Thursday, June 24, 2010

Patience Is a Virtue: A Homebrewing Lesson in Listening--and Hearing--Your Peers

I have a lot to catch up on in this blog, including reports on my great beer trips to Montreal, Philly Beer Week and New York City this year. But first, a homebrewing success story.

Even as a new brewer, you've already undoubtedly had experiences when you wondered if you totally screwed up your beer. (Does the panicked exclamation, "It's been 24 hours since I pitched my yeast and the airlock on my fermenter still isn't bubbing!?" sound familiar?) And what's the advice you always hear in response? "Relax, don't worry, and have a homebrew." Right? Or, "Beer is very forgiving," or something along those lines. Whether it's homebrew guru Charlie Papazian in the book that lit the fire in me, The Complete Joy of Homebrewing, or a helpful stranger on the homebrewtalk.com forum, the mantra is always that patience is a virtue in homebrewing.

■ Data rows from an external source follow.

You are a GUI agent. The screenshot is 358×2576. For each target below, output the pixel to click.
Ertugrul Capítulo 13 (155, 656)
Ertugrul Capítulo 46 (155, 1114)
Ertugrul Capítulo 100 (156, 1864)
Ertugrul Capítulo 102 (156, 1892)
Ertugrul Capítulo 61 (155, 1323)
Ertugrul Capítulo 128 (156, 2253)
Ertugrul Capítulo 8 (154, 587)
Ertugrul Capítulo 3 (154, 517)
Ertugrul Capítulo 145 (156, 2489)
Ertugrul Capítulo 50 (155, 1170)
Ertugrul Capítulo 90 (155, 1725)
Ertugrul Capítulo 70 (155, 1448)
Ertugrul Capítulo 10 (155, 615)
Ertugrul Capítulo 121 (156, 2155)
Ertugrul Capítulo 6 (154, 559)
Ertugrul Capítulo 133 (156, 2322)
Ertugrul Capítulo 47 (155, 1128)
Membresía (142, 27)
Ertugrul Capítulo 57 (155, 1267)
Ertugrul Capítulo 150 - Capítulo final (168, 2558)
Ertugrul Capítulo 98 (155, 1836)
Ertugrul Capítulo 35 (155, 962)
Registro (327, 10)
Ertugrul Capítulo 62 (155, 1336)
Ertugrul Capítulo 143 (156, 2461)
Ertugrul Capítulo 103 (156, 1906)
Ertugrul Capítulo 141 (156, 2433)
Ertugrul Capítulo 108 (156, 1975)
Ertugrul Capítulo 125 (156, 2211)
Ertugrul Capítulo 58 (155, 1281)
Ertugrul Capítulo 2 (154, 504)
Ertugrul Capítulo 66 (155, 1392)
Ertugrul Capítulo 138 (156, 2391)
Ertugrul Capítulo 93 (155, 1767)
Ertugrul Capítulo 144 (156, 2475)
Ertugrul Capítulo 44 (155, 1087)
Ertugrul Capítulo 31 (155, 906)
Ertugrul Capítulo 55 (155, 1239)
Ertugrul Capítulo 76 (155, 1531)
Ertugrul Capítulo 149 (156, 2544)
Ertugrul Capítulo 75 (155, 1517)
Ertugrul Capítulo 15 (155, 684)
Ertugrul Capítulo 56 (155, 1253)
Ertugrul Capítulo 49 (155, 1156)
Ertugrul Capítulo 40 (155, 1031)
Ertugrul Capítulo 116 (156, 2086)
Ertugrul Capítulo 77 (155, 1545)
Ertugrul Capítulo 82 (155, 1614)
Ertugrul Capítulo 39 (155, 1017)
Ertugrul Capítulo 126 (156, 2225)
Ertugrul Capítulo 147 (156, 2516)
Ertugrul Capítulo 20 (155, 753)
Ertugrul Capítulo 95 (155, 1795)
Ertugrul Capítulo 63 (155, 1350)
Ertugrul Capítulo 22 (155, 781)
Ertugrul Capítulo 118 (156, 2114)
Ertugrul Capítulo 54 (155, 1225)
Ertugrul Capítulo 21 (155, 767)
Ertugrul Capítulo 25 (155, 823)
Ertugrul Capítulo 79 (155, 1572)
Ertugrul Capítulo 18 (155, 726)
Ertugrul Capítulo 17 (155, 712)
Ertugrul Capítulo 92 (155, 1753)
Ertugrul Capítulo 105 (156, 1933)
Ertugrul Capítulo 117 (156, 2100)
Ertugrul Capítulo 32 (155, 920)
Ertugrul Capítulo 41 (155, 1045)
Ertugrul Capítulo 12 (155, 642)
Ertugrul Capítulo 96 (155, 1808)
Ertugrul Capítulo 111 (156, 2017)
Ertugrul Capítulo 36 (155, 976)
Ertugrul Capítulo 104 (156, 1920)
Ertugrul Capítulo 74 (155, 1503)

The thing is, that advice hadn't really paid off for me in my first two years of homebrewing. (Quick aside: June 7, 2010 marked my two-year homebrewing anniversary. Seems longer.) Sure, I'd seen firsthand how forgiving beer can be amid fluctuating fermentation temps and questionable chilling techniques, but I'd never had a beer essentially cure itself of off-flavors over time. I'd heard about it happening, but as far as I was concerned it was just a brewing myth.

Well, I'm a believer. My most recent batch of beer--an all-grain Rogue Dead Guy ale clone from the book Beer Captured--emerged from fermentation tasting very alcoholic or solventy. I presume this was a factor of me accidentally mashing at too low of a temp (low to mid-140s F) and creating a highly fermentable wort with less body. I thought I must be tasting the so-called fusel alcohols notorious for headaches and hangovers and that supposedly don't mellow in homebrew over time. It was so strong that I almost poured the batch out right then. No joke. I never took a final gravity reading and I stopped taking notes on the batch.

But the ubiquitous patience advice--mixed with the fact that I didn't really have time to deal with the beer right then--convinced me to let it sit in its secondary fermentation vessel (a 5-gallon Better Bottle carboy) for a while. Roughly six weeks, in fact. Which brings us to last weekend... the moment of truth for this batch. Well, as you can guess by now, I sampled the beer and that solventy taste had subsided to reveal a fine tasting beer. I'm currently keg carbonating what is quite likely my best batch yet.

So let me add my voice to the many that have said so before me: If you're ever on the fence about an in-progress homebrew batch, give it some time. Chances are you'll be glad you did. I've seen it happen.